To date, few studies have been published on full thickness transanal CPA for PVF, other fistulae, or anal canal strictures. Fazio and Tjandra first described transanal mucosectomy with pouch advancement for dysplasia or cuffitis in 1993 in two patients [6]. In terms of outcomes, both patients had intact continence with nocturnal minor seepage of liquid stool, and neither developed a stricture. In 2001, Zmora et al. described eight patients who underwent CPA, four of whom required transabdominal mobilization as well, with a success rate of 62% which is slightly higher than our rate of 44.4% [7]. Similar to Fazio et al., they reported good functional results in 63%. Mallick et al. also described a 50% success rate with utilization of pouch advancement flaps [9]. Anal canal strictures may also be treated with CPA, as reported by Prudhomme et al. in 2003, who reported on five patients who required transanal excision of the stricture and mucosal advancement in which the strictured segment was excised and a flap of ileal mucosa advanced [8]. CPA may not only have a place in the management of PVF but may also serve as a viable option for additional perianal pathologies, especially recalcitrant strictures in this high-risk population of patients with inflammatory bowel disease.

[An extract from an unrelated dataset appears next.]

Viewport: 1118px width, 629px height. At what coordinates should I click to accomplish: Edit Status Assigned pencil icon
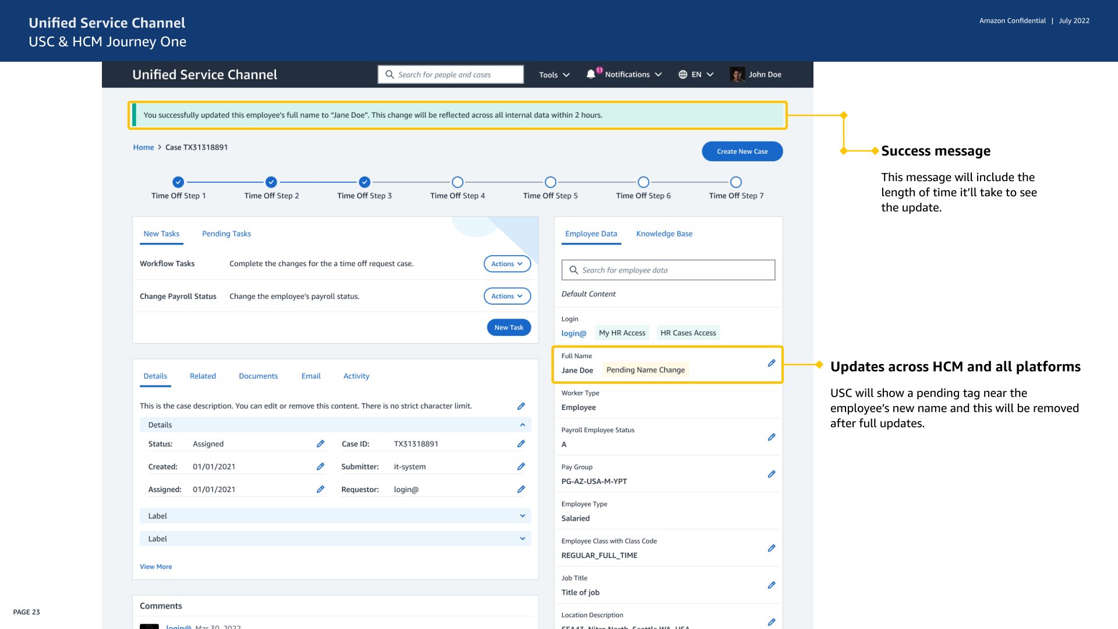point(320,444)
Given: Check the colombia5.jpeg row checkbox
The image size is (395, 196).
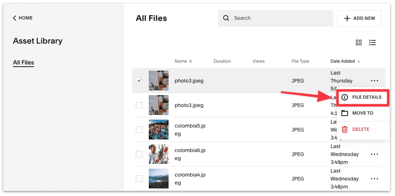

The etiology and timing of the development of a PVF may impact the success of CPA. PVF may occur because of inadvertent incorporation of the posterior vagina wall into the pouch-anal anastomosis during firing of the circular stapler (Fig. 2) [1, 2]. An early PVF at the level of the anastomosis would be the expected result of this technical complication, although paradoxically all the anastomotic PVF in our study presented late suggesting this was not the case. All these patients were ultimately diagnosed with CD, which may account for this delayed presentation. The late development of these fistulae (32 months) suggests CD was the etiology for the majority. More distal manifestations of vaginal fistulas may be a result of inflammation and fistulization related to cuffitis or CD of the anal canal. If present, such inflammation mandates systemic treatment with biologic or small-molecule medications prior to the attempted repair. While patients with anastomotic PVF and those with fistulae distal to the anastomosis both had clinical success in our study, it remains unclear if CPA success is dependent on the location of the fistula [3].

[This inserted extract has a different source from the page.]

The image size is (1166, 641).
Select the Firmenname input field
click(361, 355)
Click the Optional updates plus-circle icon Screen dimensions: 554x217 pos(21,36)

Our study has several limitations. As a result of its retrospective nature, the technical aspects of the CPA were derived from operative reports which may have been limited in detail. The long study period and number of operating surgeons may have resulted in variation in techniques and outcomes. Technical issues, such as inadvertent stapling of the vagina during IPAA creation, were unable to be determined retrospectively. Patients’ follow-up was also limited to our own medical records, and functional outcomes and long-term follow-up (> 1 year) were limited.

Conclusion

Full thickness transanal circumferential pouch advancement is a viable treatment for refractory pouch vaginal fistulae and may be an option for patients who have undergone multiple attempts at fistula repair.